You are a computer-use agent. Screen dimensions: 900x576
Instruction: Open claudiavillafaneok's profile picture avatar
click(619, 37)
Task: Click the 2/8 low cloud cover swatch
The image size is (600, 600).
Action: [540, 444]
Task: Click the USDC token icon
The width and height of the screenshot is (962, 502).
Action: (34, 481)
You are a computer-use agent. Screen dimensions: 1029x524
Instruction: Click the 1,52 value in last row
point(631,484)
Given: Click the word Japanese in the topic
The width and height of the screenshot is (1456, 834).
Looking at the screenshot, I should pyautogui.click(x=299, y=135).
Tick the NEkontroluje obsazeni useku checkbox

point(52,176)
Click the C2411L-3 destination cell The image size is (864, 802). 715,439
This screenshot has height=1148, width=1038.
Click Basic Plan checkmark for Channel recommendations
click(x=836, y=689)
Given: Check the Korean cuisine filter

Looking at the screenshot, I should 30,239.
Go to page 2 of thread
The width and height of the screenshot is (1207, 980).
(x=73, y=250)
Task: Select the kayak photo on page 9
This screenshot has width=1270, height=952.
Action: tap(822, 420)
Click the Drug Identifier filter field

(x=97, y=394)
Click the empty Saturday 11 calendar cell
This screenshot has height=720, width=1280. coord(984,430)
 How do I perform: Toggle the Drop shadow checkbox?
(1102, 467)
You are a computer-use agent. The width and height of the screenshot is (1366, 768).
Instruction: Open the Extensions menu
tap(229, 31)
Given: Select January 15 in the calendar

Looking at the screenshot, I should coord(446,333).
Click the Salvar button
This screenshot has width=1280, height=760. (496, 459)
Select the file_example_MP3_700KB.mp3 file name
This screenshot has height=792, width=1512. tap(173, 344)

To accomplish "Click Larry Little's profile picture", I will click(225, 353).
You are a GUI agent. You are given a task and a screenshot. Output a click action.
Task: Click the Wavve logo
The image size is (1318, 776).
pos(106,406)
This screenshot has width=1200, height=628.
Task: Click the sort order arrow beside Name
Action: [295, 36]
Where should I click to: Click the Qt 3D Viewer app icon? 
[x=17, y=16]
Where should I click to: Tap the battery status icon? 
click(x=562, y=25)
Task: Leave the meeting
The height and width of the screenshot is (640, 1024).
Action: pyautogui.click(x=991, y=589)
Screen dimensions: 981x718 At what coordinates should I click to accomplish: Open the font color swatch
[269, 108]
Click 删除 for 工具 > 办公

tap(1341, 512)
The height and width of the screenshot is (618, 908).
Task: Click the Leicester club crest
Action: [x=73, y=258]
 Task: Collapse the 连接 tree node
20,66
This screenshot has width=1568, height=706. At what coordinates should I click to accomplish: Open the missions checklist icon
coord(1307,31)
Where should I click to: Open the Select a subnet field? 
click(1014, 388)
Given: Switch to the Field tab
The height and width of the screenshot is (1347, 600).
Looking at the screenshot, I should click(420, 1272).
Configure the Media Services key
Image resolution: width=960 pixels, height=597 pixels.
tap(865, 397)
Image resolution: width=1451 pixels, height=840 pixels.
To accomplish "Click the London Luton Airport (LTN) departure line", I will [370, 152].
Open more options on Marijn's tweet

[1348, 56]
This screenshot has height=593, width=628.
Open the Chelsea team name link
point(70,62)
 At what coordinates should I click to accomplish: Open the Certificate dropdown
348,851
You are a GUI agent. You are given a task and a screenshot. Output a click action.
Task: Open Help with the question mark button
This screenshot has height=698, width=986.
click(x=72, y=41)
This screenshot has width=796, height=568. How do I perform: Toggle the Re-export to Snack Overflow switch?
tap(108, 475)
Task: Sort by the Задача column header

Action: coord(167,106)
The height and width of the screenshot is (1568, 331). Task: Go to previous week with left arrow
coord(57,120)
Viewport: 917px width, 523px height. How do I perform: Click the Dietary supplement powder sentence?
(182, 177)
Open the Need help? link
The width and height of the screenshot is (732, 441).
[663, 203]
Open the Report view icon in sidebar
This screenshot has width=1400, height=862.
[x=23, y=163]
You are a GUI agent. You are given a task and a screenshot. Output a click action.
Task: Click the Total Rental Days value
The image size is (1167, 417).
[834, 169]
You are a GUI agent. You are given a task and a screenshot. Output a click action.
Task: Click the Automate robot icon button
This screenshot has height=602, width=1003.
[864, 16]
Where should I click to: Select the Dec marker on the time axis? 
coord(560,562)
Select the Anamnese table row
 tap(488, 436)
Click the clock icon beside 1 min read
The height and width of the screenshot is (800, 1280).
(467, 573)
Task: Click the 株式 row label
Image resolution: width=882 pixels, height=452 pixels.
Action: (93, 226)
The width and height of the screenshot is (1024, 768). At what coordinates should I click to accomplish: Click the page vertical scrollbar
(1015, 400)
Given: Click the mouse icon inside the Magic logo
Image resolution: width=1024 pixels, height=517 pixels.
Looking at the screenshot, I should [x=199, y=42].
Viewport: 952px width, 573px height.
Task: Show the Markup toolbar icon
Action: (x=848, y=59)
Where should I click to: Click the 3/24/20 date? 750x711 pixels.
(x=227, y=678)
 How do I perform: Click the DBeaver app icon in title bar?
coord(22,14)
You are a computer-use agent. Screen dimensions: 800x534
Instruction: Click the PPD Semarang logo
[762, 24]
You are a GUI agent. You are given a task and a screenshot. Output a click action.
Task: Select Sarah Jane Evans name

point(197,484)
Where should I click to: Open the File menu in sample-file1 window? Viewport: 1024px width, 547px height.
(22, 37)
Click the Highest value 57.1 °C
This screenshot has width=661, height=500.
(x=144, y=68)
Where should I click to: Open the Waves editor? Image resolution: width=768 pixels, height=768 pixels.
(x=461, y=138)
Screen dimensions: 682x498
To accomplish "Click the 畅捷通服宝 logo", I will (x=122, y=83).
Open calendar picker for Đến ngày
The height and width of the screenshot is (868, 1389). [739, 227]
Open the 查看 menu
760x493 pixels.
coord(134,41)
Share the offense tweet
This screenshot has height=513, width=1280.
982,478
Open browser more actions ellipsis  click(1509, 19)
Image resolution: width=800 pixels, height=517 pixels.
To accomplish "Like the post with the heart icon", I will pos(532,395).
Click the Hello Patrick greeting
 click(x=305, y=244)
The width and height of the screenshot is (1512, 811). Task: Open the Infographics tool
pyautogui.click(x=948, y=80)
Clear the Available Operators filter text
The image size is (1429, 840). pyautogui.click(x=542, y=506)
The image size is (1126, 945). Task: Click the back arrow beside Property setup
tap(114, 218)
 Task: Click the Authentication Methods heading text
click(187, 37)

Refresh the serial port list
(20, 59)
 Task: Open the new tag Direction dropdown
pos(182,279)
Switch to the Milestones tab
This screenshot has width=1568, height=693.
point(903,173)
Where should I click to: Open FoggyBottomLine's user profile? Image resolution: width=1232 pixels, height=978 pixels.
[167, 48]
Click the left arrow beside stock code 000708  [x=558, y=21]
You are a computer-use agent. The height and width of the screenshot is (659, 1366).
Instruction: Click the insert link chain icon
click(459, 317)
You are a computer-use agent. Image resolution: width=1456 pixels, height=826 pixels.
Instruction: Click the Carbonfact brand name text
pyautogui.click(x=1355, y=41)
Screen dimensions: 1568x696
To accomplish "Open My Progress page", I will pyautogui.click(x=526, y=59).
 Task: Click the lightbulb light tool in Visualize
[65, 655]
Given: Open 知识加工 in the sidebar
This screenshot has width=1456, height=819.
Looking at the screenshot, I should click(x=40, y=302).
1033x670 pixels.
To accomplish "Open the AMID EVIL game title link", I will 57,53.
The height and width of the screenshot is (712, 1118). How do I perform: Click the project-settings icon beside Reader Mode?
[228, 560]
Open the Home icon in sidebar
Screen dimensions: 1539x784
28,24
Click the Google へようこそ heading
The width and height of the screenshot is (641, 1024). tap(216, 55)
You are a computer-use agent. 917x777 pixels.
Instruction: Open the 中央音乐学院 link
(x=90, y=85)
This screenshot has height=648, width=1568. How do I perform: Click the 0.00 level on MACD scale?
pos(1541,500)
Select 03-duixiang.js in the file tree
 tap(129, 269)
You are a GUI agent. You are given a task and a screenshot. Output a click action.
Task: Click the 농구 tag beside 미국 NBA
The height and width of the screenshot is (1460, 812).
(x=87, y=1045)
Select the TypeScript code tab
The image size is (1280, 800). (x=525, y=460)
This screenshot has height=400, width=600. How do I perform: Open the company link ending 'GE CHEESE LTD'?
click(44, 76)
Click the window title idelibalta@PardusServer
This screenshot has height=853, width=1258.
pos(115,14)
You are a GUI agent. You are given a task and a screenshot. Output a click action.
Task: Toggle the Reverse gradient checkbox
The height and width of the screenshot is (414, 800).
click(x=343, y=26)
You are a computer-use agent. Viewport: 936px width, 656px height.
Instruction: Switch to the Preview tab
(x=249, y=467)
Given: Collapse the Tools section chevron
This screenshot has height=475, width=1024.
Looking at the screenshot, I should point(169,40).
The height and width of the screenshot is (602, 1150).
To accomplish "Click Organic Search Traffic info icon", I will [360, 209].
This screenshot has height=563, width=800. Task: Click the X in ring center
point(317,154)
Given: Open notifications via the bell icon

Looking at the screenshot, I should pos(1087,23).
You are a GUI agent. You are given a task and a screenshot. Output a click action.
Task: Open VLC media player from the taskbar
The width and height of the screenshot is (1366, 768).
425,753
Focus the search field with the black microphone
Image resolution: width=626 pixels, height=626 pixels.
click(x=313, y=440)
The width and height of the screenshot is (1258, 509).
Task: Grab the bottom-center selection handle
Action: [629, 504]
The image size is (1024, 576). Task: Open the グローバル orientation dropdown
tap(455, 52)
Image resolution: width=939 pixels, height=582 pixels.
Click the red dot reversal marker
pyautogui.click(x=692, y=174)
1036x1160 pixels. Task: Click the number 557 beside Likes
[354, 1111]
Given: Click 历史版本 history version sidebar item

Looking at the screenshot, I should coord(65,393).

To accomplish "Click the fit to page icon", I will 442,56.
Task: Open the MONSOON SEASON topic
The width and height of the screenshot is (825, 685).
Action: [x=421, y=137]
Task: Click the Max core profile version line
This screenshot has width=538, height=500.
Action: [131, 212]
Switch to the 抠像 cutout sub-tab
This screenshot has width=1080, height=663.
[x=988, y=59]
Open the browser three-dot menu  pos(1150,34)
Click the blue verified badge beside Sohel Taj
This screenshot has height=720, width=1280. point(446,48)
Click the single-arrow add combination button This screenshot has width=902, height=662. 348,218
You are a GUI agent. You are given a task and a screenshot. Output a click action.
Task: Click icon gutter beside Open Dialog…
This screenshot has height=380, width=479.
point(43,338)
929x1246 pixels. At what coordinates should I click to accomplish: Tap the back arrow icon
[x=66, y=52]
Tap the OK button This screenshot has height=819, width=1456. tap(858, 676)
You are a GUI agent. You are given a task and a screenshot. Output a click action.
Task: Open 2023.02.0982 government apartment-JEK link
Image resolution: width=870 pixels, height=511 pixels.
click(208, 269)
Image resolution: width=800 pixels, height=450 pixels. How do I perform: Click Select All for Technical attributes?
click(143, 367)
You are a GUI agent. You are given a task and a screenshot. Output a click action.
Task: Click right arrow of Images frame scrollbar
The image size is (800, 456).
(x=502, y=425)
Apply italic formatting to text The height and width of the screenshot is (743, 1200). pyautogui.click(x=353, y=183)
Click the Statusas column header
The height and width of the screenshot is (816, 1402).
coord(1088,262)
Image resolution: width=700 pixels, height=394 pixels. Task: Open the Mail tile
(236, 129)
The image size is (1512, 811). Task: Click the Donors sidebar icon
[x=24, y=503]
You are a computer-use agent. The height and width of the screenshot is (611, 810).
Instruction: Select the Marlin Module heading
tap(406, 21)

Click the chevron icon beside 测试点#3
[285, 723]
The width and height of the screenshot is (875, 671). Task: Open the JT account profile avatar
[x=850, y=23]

-.-.-

In the listing above, transcribe exactly everything from the line containing "Given: Click the word Japanese in the topic" down to the line containing "Go to page 2 of thread", including both and nothing more.

Response below
Given: Click the word Japanese in the topic
The width and height of the screenshot is (1456, 834).
Looking at the screenshot, I should pyautogui.click(x=299, y=135).
Tick the NEkontroluje obsazeni useku checkbox

point(52,176)
Click the C2411L-3 destination cell The image size is (864, 802). 715,439
This screenshot has height=1148, width=1038.
Click Basic Plan checkmark for Channel recommendations
click(x=836, y=689)
Given: Check the Korean cuisine filter

Looking at the screenshot, I should 30,239.
Go to page 2 of thread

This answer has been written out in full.